### Activity:
Copy every entry exactly as given, minus the images.

### Dataset:
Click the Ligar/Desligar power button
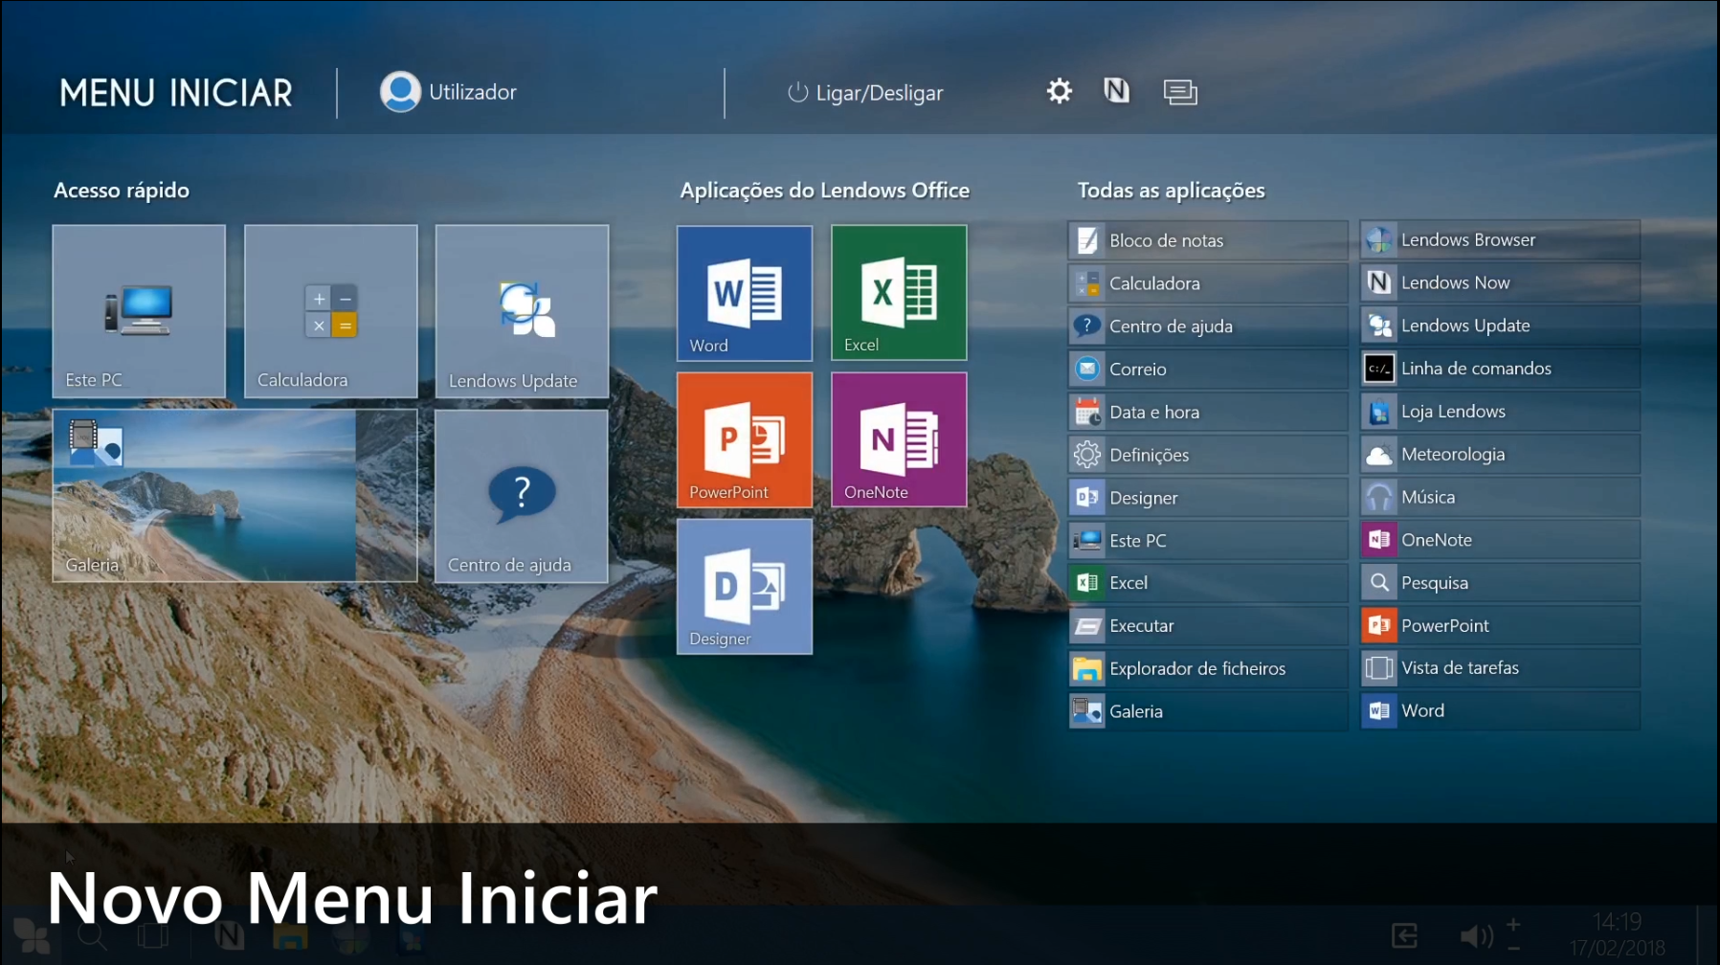The width and height of the screenshot is (1720, 965). [865, 93]
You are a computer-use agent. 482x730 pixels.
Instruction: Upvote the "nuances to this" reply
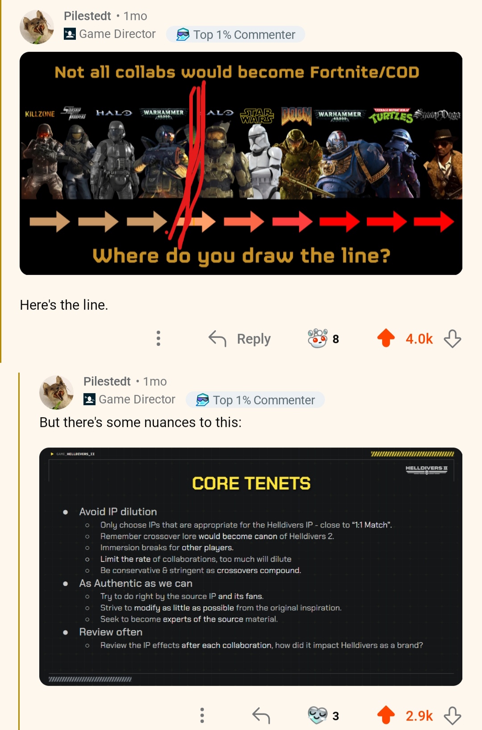386,715
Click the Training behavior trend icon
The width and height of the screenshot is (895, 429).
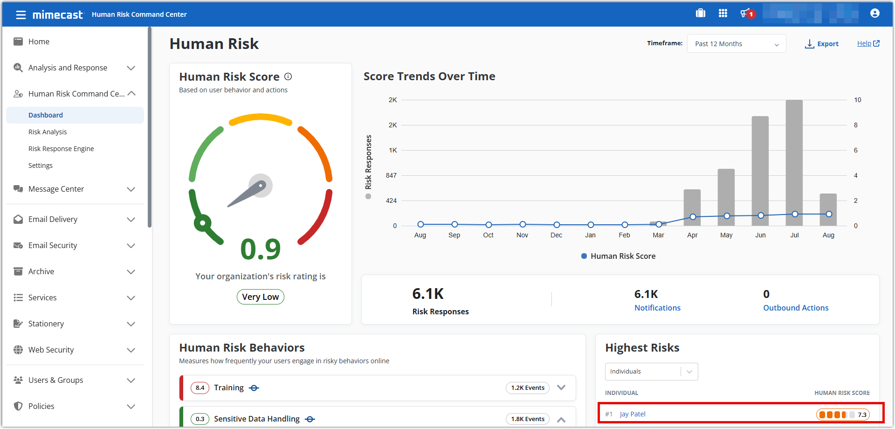[254, 388]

### Written reply:
Click the Ligar/Desligar power button
The width and height of the screenshot is (1720, 965). [865, 93]
You are a computer-use agent. 482x730 pixels.
Instruction: Upvote the "nuances to this" reply
386,715
Click the Training behavior trend icon
The width and height of the screenshot is (895, 429).
[254, 388]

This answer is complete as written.